The narrative begins in my edition (Mayer and Moore translation, New York Review Books Classics) thirty pages into a 75 page story, nearly 40% in:

One winter, the day before Christmas, when in the valley of Gschaid early dawn had broadened into day, a faint clear-weather haze overspread the sky, so that the sun creeping up in the south-east could be seen only as an indistinct reddish ball; furthermore, the air was mild, almost warm in the valley and even in the upper reaches of the sky as indicated by the unchanging forms of the motionless clouds. So the shoemaker’s wife said to the children: “Since it is such a fine day and since it has not rained for a long time and the roads are hard, and since yesterday your father gave you permission, provided it was the right kind of day, you may go over to Millsdorf to see your grandmother; but first you must ask your father again.”
 
Perhaps one should say something about waiting so long for the narrative to begin.  This was much more prevalent in the 19th century, and actually opposed to the classical notion of storytelling by in medias res, which means to begin in the middle of things.  That means to start the story at a critical point in the narrative, or at least at the beginning of the action, and backfill the exposition.  Homer, Virgil, Dante, Shakespeare, and others do it regularly, but for some reason the 19th century authors weren’t fond f it.  As great a story teller as Dickens was, I don’t recall a work of his where he starts in the middle.  Certainly narrative thrusted at the beginning grabs the reader’s attention, and I would say most times that not it is the best approach to storytelling.  However, here because the themes are more of a hook than the story itself, I think Stifter does well with this extended opening exposition.

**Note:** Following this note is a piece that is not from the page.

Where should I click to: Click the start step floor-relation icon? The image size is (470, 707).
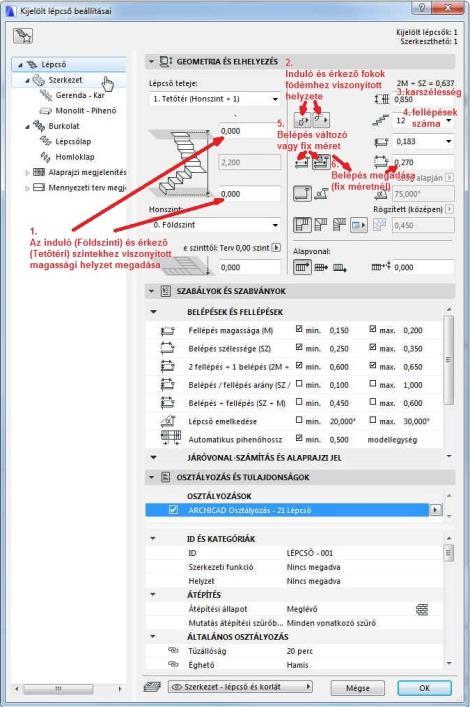(x=302, y=120)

 There are two elements to the story that I want to highlight.  After getting their father’s permission to go off to their grandparents, the last thing the mother does is give them a blessing:

The lad slung a calfskin pouch over his shoulder by a strap—a perquisite deftly sewn by his father—and the children went into the next room to bid him farewell. They were soon back, and after their mother had made the sign of the cross over them in blessing, they skipped merrily off down the street.  (p.32)

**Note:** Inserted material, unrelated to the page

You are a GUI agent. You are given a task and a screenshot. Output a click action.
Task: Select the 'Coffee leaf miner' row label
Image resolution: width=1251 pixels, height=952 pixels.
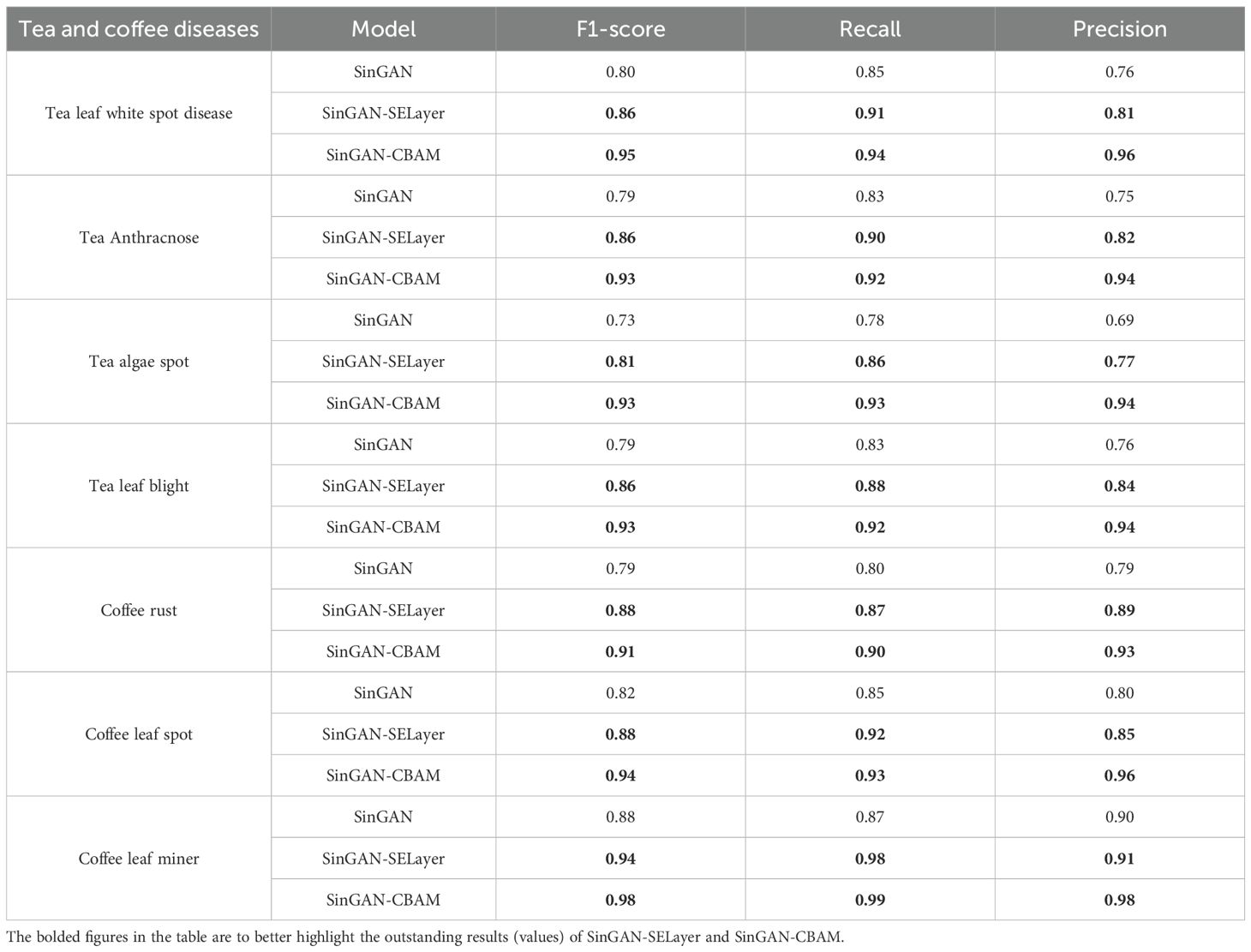[x=139, y=859]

Secularists might think of the blessing as superstitious, but Stifter doesn’t, as we see with so many of the providential events that lead to the children’s survival.  In a Catholic worldview a blessing endows a physical, spiritual, or supernatural gift upon a person, and while it does not guarantee an outcome (that would be superstition) it links the giver of the blessing and the receiver with the divine.  A blessing is also a sacramental, a sacramental being a sacred sign either abstract like a blessing or physical like holy water that brings us in contact with God.  (Don’t confuse a sacramental with a sacrament, which is a sacred sign implemented by Christ that confers a physical change to the soul.) Sacramentals are not just holy items, but things that are done with God’s love.  That calfskin pouch that Conrad uses is a sacramental since it was put together and given in love.  The mother bundling the children to protect them against the cold is another, and of course the blessing.  The Catholic worldview holds that there is a continuum between the spiritual and the physical, and so we see it in the story.  Notice the sacramentals later when the grandmother provides all sorts of gifts to the children.

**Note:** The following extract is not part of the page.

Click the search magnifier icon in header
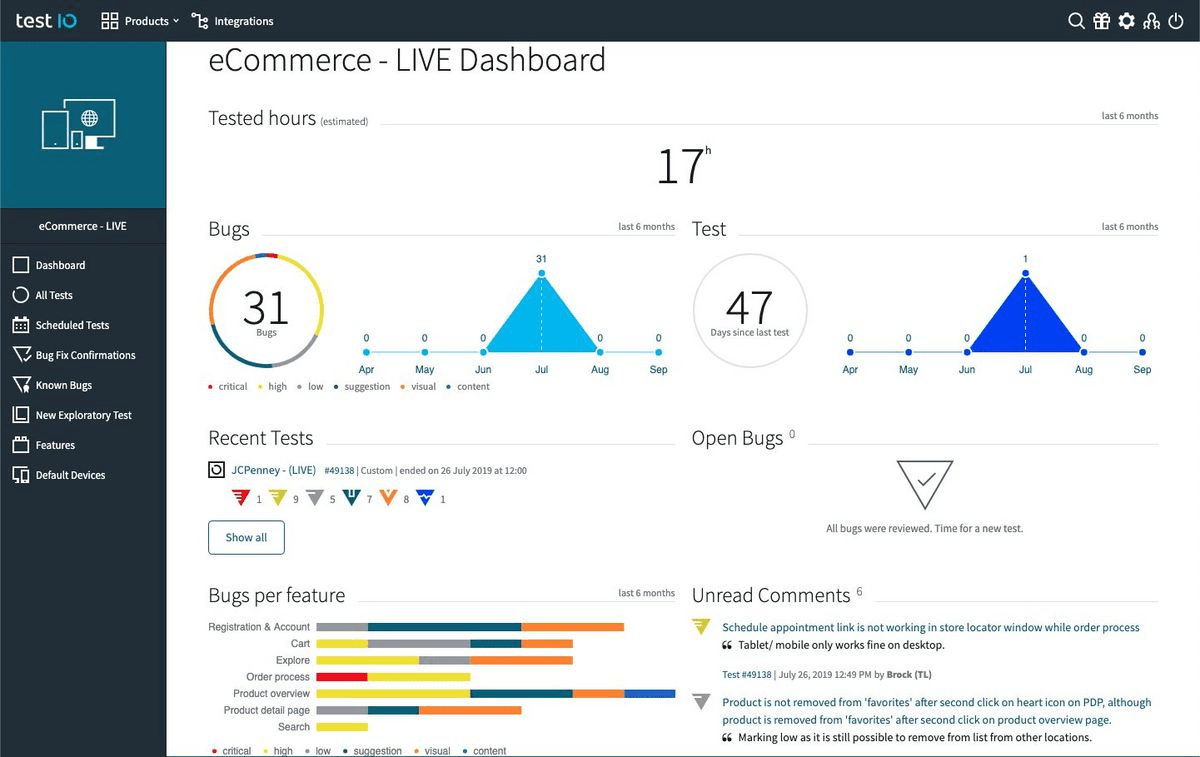Screen dimensions: 1200x757 [x=1076, y=21]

Then she [the grandmother] bustled about here and there, packing to overflowing the lad’s calfskin pouch, besides stuffing things into his pockets. She also put divers things into Sanna’s little pockets, gave them each a piece of bread to eat on the way, and in the bag, she told them, were two rolls in case they became very hungry.

“For your mother,” she said, “I am giving you some well-roasted coffee-beans, and in the very tightly wrapped bottle with the stopper is some black coffee extract better than your mother herself usually makes; she can taste some just as it is; it is a veritable tonic, so strong the merest sip warms the stomach so that you cannot feel chilled even on the coldest of winter days. The other things in the bag, in the cardboard box wrapped with paper, you are to take home without opening.”  (p.36)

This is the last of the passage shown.